Different technology firms have different approaches to AI and NLP. IBM approaches AI through a four-step system it calls the AI Ladder, which involves collecting, organizing and analyzing data, then spreading the lessons of that data throughout the organization.
While the technology tools matter, Agrawal emphasizes that humans should also play a role in determining the result of an NLP use case.
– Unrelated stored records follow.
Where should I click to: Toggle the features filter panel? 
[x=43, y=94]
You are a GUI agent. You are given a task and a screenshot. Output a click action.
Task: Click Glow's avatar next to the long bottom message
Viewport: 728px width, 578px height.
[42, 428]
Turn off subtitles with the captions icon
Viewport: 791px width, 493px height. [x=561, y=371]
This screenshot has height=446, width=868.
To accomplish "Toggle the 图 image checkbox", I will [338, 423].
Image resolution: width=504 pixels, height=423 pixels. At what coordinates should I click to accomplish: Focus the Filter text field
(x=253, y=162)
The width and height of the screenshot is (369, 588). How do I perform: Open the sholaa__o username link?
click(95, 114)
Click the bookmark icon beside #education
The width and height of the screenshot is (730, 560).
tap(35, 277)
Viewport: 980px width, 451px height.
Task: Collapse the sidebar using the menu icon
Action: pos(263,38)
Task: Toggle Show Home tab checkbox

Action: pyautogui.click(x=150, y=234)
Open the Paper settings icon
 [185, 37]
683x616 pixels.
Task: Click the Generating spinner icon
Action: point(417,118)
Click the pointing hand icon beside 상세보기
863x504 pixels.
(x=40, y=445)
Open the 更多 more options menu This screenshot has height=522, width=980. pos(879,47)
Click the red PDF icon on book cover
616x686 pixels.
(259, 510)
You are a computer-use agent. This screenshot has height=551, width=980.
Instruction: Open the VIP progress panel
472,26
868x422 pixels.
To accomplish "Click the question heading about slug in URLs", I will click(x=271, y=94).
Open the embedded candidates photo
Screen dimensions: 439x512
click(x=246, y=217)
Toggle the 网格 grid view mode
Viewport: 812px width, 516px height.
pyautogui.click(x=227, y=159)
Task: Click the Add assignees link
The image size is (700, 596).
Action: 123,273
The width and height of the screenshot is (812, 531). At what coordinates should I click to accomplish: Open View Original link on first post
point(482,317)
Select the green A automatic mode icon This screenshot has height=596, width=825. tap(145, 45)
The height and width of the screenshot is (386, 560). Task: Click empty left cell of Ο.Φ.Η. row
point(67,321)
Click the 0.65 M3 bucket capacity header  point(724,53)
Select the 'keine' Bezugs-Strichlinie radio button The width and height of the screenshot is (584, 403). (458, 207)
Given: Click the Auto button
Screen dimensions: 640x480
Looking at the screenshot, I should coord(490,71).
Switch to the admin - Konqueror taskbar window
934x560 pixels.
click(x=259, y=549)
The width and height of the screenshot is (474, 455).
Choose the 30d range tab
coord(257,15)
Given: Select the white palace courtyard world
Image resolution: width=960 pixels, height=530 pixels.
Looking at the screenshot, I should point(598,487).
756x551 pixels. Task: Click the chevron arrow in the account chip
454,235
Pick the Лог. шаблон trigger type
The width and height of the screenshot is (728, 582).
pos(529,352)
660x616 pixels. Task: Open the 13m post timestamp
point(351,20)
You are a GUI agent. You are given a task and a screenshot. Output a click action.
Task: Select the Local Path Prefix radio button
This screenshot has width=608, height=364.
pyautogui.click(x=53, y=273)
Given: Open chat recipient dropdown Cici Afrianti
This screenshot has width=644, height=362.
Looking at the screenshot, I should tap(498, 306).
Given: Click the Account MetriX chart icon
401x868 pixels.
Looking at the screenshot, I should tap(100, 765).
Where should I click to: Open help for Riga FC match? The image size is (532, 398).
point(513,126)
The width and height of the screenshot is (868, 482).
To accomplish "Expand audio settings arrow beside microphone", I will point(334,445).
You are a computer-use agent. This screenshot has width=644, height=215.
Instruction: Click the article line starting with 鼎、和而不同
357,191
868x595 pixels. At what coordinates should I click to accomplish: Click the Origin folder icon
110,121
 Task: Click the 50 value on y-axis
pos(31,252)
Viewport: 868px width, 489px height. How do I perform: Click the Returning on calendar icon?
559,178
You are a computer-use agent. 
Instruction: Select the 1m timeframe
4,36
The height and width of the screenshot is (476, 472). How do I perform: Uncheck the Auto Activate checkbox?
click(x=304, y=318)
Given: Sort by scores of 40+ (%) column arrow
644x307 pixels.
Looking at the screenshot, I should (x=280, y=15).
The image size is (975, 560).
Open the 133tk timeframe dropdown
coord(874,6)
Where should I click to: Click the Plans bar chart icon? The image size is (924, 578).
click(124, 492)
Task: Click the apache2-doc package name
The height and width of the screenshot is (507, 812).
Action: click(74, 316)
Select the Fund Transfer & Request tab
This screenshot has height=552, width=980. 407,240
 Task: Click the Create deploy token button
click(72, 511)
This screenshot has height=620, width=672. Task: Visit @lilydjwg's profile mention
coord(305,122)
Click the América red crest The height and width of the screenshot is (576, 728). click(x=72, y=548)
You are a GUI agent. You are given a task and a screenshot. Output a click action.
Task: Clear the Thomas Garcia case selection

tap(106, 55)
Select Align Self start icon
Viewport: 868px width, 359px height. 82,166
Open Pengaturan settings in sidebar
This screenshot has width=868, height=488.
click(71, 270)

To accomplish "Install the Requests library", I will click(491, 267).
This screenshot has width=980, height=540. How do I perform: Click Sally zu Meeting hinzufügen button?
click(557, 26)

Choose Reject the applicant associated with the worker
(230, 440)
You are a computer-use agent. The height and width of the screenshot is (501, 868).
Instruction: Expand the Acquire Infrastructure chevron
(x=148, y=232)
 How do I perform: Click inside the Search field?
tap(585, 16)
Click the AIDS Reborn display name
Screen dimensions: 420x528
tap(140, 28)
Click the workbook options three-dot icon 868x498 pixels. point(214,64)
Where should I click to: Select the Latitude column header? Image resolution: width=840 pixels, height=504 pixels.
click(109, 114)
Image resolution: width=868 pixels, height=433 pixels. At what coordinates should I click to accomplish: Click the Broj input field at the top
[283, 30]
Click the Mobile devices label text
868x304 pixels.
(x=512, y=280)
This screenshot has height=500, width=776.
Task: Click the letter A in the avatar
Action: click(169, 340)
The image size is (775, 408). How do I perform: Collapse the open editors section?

“Every job function that touches the AI application — from the end users in the line of business to the application developer and the production management — should understand and have a clear view of how they can assist and be assisted by AI and NLP,” he says.
What Are Some Top NLP Techniques?
Agrawal notes that there are three different types of techniques used in natural language processing disciplines:
- Deep neural networks, which can be used to model information and determine a preferred result in a given use case
- Machine learning and other traditional approaches to AI, which rely on the use of “training data” to make decisions based on statistical methods
- Rule-based techniques, which make decisions based on a given set of parameters
“Among these, deep neural network-based techniques tend to get the most attention,” he says. “However, a business building out its NLP discipline should take a balanced perspective with use case-specific requirements and long-term maintenance of NLP pipelines. Ultimately, a business should select the right technology that fits the use case.”
What Are Examples of Natural Language Processing?
For IT teams, one good use case for natural language processing is document classification. Such classification might be good for the basic sorting of information, but it can also have uses in security. As Microsoft explains in the documentation for its Azure cloud platform, NLP can help identify whether an email is spam or is in some way sensitive, offering a potential way to filter out dangerous or problematic information before it reaches end users.
“The output of NLP can be used for subsequent processing or search,” the company explains.
Another area where NLP can come in handy is business analytics, allowing users to look for information using common phrases rather than having to adjust their wording to what the search engine or business intelligence tool will understand.
Personalization is also an important use case for many companies, with its use seen as a major element of understanding customer sentiment and offering services tailored to their needs.
NLP also can help analyze large databases to gather a deeper level of intelligence for making big decisions, a use case that carries lots of potential for scaling up. IBM Watson currently is being used to help manage an AI-driven stock index that evaluates potential investments based on in-depth analysis of data gathered on the largest publicly traded corporations. Right now, it is outdoing the S&P 500 by nearly 5 percent.
NLP vs. NLU and NLG: What’s the Difference?
Natural language processing can take on a variety of forms, but all are generally driven by two subsets of NLP that have similar names, sometimes used interchangeably. However, the use cases are significantly different.
Natural language understanding (NLU) refers to the comprehension and parsing of text or speech in a way that can determine the meaning of information in real time — and even grasp the emotions of the person writing, a boon for companies seeking to improve customer service.
“By reviewing comments with negative sentiment, companies are able to identify and address potential problem areas within their products or services more quickly,” Agrawal says. “NLU can also be used to spot trends in customer feedback to address concerns more quickly, reduce churn, improve the customer experience and drive revenue.”
In many ways, the difference between NLU and natural language generation (NLG) is the difference between the production of language and comprehension. Agrawal says that NLG “essentially enables computers to write.” Often used in chatbot applications, NLG is useful as a way to effectively automate responses in a natural way, and it can even be combined with text-to-speech technology to allow for voice conversations.
“Key benefits of NLG include automating redundant or mundane tasks and enabling higher levels of personalization at a greater scale,” Agrawal adds.